DNS question

billhassell at my-deja.com billhassell at my-deja.com
Fri Apr 28 00:55:40 UTC 2000


I have a SUN box "gumby" running Solaris 2.7 and not running named.
It has a typical /etc/resolv.conf file with a domain and two nameserver
entries.

domain domainname.com
nameserver {nameservera IP}    <--secondary nameserver (BIND)
nameserver {nameserverb IP}    <--primary nameserver (NT DNS)
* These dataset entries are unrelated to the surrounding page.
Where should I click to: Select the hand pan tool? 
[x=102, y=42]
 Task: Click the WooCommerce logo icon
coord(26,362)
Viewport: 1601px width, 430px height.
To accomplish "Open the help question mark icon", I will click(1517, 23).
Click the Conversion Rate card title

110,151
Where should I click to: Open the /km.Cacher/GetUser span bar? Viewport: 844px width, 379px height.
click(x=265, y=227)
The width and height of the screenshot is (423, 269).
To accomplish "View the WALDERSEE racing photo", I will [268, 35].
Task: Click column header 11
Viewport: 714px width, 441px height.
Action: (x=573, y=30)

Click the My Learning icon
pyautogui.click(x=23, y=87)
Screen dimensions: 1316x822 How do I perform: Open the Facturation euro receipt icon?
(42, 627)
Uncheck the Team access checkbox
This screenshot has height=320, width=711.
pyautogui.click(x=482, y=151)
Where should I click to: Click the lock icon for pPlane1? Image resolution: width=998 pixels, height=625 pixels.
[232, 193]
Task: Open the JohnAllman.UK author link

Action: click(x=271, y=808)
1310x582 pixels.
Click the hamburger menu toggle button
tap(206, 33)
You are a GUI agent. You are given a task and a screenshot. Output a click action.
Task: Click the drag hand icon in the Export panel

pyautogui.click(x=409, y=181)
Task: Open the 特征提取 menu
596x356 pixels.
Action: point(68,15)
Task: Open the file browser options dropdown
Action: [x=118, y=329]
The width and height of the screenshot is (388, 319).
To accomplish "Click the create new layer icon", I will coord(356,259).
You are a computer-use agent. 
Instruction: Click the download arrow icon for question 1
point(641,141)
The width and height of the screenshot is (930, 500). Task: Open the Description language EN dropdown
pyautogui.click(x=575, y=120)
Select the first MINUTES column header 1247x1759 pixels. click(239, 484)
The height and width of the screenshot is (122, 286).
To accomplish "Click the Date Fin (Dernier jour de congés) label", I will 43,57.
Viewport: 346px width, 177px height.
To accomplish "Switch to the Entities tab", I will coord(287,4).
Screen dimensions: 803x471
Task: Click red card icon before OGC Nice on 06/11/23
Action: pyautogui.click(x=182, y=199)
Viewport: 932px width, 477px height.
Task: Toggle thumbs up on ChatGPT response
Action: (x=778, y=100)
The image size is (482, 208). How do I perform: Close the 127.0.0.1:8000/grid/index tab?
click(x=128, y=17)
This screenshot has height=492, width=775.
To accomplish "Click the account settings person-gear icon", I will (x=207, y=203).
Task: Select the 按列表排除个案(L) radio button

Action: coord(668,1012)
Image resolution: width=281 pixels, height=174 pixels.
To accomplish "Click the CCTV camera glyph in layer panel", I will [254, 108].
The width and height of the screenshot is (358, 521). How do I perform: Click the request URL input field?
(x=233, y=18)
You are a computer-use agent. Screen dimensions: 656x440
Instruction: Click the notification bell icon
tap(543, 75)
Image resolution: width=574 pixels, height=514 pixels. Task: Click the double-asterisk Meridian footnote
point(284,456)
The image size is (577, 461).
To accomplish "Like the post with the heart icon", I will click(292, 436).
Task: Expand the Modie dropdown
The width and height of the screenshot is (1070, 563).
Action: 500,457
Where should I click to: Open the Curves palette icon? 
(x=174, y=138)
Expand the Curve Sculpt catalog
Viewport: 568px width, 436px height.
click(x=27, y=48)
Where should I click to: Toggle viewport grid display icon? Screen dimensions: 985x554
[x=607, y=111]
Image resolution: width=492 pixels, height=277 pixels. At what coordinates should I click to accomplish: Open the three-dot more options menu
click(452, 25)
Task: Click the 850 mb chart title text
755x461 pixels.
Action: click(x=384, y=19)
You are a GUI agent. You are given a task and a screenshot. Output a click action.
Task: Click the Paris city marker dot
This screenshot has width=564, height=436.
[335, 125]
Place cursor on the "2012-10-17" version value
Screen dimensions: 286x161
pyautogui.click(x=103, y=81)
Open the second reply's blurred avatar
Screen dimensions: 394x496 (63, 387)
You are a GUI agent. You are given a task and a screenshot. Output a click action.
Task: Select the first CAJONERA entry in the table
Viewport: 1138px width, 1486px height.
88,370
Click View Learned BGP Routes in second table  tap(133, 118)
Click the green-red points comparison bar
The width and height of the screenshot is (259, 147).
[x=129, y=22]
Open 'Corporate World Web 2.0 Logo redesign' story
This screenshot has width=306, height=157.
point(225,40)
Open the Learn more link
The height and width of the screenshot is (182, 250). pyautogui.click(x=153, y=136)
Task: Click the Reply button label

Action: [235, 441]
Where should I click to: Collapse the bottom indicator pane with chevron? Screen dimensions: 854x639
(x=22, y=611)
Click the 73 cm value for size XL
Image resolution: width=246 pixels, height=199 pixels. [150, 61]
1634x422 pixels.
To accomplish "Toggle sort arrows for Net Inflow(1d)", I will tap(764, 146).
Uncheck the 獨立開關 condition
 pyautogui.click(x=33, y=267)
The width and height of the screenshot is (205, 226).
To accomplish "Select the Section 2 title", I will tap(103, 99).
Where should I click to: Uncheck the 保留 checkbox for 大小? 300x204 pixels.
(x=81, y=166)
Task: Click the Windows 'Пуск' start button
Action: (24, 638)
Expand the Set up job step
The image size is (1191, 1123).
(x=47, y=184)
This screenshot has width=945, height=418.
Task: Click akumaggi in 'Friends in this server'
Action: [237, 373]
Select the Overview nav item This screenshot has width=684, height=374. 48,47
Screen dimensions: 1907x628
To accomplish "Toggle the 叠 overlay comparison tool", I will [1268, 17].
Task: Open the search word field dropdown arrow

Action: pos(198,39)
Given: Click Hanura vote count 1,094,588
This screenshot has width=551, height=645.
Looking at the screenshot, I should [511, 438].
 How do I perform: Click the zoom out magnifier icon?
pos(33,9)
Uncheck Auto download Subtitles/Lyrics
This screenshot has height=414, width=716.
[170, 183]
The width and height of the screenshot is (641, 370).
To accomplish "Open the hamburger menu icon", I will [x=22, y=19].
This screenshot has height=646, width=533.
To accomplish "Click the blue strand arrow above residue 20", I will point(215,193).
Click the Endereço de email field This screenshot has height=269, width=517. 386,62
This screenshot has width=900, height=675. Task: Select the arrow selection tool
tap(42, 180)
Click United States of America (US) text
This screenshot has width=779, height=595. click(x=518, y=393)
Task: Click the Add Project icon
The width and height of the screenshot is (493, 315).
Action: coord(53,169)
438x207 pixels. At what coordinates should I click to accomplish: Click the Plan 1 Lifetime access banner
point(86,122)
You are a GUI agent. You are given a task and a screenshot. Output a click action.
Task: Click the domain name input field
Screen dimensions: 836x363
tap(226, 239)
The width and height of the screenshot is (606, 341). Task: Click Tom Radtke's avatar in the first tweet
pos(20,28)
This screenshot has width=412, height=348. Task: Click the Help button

Hosta is a windoze box running DHCP client and gets its IP address
from the DHCP and WINS servers.

On gumby, I run nslookup (which queries nameservera),
querying for hosta.domainname.com. It reports no such host.
A BIND server will not see WINS/DHCP machines (not in zone files).
However, when I ping or telnet to hosta.domainname.com from gumby it
works! Why? Do ping and nslookup use different resolvers?
Gumby is running NIS but has nsswitch.conf setting for hosts -> dns.

If I swap the positions of the nameserver entries in resolv.conf,
then nslookups for hosta resolve. Nameserverb is the primary nameserver
and actually does know hosta's IP whereas nameservera doesn't.

The reason for this is DHCP/WINS on nameserverb is running NT DNS
and nameservera is running BIND. I understand why I am having
problems with this but that is not what my question is about.
My question is: Why does ping find the hosta IP address and nslookup
does not?

The only logical thing I've come up with is that ping's lookup ignores
the nameservera in resolv.conf and asks the root servers where the
Start of Authority is for domainname.com and gets the answer from
the primary nameserver (nameserverb). Nslookup on the other hand just
asks nameservera from resolv.conf and gets an authoritative negative
response (from nameservera). Is there a way to test this theory?
Where does the gethostbyname system call fit into all this?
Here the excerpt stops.